The essay effectively addresses the task by discussing both views on the importance of a common language versus linguistic diversity. Key strengths include a clear structure with distinct paragraphs and a relevant personal example. However, critical areas for improvement include the need for more fully developed arguments and a broader range of vocabulary. Structural changes made include correcting grammatical errors, enhancing coherence with better transitions, and refining vocabulary choices. Suggestions for further improvements not implemented in the corrected version include providing additional examples to support arguments and varying sentence structures for greater grammatical range.
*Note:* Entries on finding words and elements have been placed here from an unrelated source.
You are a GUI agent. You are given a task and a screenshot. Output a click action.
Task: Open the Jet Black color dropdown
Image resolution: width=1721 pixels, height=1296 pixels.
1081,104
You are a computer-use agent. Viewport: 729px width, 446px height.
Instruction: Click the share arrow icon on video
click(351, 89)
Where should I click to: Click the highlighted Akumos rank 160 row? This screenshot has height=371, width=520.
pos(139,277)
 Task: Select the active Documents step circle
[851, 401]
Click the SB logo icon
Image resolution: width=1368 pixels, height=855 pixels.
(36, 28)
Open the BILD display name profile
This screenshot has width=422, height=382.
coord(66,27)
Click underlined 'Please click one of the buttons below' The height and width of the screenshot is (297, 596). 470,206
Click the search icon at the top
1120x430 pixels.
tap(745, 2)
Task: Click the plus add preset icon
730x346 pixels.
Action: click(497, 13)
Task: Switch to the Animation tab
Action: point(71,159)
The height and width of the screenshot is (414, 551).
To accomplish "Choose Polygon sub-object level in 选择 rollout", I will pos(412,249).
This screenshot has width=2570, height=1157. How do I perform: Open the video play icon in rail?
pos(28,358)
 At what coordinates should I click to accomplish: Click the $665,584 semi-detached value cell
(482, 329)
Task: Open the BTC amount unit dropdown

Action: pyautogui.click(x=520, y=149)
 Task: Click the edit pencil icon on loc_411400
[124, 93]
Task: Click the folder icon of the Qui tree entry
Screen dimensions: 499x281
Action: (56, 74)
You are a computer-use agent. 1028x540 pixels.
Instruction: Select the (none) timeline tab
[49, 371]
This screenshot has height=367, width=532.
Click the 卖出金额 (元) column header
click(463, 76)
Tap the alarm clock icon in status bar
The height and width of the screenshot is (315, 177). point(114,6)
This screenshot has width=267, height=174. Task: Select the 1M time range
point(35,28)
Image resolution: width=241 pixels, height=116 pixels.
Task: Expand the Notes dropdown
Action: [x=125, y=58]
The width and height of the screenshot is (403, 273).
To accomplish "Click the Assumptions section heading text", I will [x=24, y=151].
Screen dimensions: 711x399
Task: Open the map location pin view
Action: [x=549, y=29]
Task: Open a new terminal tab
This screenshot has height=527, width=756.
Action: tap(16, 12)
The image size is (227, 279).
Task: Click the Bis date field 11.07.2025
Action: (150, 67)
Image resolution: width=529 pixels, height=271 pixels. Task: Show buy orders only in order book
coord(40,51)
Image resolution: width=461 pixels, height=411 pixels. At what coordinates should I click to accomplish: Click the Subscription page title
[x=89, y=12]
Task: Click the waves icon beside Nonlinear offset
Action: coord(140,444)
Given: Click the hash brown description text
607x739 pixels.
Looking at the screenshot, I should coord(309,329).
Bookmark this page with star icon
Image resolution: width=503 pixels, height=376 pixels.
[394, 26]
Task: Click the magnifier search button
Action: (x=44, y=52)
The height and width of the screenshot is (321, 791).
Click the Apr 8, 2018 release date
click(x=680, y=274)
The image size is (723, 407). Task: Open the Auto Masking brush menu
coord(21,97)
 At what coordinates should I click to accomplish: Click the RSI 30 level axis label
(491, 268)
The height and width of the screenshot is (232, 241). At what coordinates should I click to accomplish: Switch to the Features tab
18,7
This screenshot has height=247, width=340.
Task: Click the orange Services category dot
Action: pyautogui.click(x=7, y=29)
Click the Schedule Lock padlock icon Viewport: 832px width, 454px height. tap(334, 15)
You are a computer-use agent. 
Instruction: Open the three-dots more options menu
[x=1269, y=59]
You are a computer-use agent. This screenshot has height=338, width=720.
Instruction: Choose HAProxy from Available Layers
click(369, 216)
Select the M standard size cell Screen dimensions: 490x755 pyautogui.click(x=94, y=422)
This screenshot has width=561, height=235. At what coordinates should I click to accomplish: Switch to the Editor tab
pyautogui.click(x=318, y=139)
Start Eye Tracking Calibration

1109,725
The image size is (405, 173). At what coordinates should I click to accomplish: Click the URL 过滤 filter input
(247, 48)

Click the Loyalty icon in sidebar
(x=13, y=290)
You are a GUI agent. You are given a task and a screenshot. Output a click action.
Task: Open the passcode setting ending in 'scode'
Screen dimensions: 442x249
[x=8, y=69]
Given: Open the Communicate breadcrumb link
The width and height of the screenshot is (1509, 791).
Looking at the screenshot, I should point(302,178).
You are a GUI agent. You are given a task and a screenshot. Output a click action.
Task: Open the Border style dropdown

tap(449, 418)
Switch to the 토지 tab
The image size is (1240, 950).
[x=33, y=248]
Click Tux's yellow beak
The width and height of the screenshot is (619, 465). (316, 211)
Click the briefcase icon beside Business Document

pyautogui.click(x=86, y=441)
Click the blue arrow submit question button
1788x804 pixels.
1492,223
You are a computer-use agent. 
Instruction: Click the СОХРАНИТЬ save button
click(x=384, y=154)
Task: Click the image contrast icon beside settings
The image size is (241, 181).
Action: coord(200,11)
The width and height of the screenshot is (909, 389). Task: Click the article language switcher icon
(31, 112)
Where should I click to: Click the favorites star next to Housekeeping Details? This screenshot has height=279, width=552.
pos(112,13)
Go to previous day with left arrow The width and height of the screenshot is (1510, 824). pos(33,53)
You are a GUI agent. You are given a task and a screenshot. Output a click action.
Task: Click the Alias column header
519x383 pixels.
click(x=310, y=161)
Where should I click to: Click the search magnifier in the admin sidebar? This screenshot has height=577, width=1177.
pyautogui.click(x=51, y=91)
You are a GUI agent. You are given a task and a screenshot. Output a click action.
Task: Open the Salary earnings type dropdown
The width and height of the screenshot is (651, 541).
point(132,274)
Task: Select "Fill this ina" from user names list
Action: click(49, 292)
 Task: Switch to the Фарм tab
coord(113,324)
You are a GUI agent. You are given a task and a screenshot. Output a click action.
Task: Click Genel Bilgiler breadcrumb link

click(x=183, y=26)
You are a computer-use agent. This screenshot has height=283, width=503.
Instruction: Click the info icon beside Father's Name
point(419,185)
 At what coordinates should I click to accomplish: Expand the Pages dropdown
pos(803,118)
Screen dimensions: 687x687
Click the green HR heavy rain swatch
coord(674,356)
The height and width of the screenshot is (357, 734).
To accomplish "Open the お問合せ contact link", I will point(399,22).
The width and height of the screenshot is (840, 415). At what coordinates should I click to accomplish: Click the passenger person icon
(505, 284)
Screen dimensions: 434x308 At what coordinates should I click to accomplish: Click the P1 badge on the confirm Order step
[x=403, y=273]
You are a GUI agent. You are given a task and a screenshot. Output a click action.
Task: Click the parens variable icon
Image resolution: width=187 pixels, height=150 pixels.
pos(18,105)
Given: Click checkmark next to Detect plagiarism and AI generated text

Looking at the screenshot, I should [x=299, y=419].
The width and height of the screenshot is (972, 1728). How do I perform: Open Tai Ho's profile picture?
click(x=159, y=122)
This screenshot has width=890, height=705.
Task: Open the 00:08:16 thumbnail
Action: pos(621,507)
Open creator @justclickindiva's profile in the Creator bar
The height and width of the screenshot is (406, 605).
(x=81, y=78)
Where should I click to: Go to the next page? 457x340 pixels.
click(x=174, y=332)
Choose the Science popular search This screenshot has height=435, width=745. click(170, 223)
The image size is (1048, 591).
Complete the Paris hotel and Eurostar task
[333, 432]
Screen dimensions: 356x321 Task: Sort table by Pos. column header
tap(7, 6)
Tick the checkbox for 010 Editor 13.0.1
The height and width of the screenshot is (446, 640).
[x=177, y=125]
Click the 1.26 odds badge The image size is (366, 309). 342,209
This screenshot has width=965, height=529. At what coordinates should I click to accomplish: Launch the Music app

The tone used is appropriate for an academic essay, maintaining a formal and objective stance throughout.

Detailed Scores

Coherence And Cohesion
The essay has a logical structure with clear paragraphs, but the flow of ideas could be improved. Some transitions between points are abrupt, and the use of cohesive devices is limited. For example, phrases like 'on the other hand' are used, but more varied linking words could enhance the overall coherence. To improve, the writer should focus on using a wider range of cohesive devices to connect ideas more smoothly.
6.0
Grammatical Range And Accuracy
The essay contains several grammatical errors, including subject-verb agreement issues ('it make communication more easily'), incorrect verb forms ('i went' should be 'I went'), and punctuation mistakes. While the meaning is generally clear, these errors detract from the overall quality. To improve, the writer should focus on proofreading their work to catch and correct these mistakes, as well as vary their sentence structures for greater grammatical range.
5.5
Lexical Resource
The vocabulary used is generally appropriate, but there are instances of repetition and some inaccuracies, such as 'importent' instead of 'important' and 'everione' instead of 'everyone.' The essay could benefit from a broader range of vocabulary and more precise word choices. To improve, the writer should aim to use synonyms and more sophisticated expressions to convey their ideas.
6.0
Task Achievement
The essay addresses the task by discussing both views on the importance of a common language versus linguistic diversity. However, the arguments could be more fully developed and supported with additional examples. For instance, the mention of personal experience in France is relevant but could be expanded to strengthen the argument. To improve, the writer could provide more detailed examples of how language diversity enriches culture.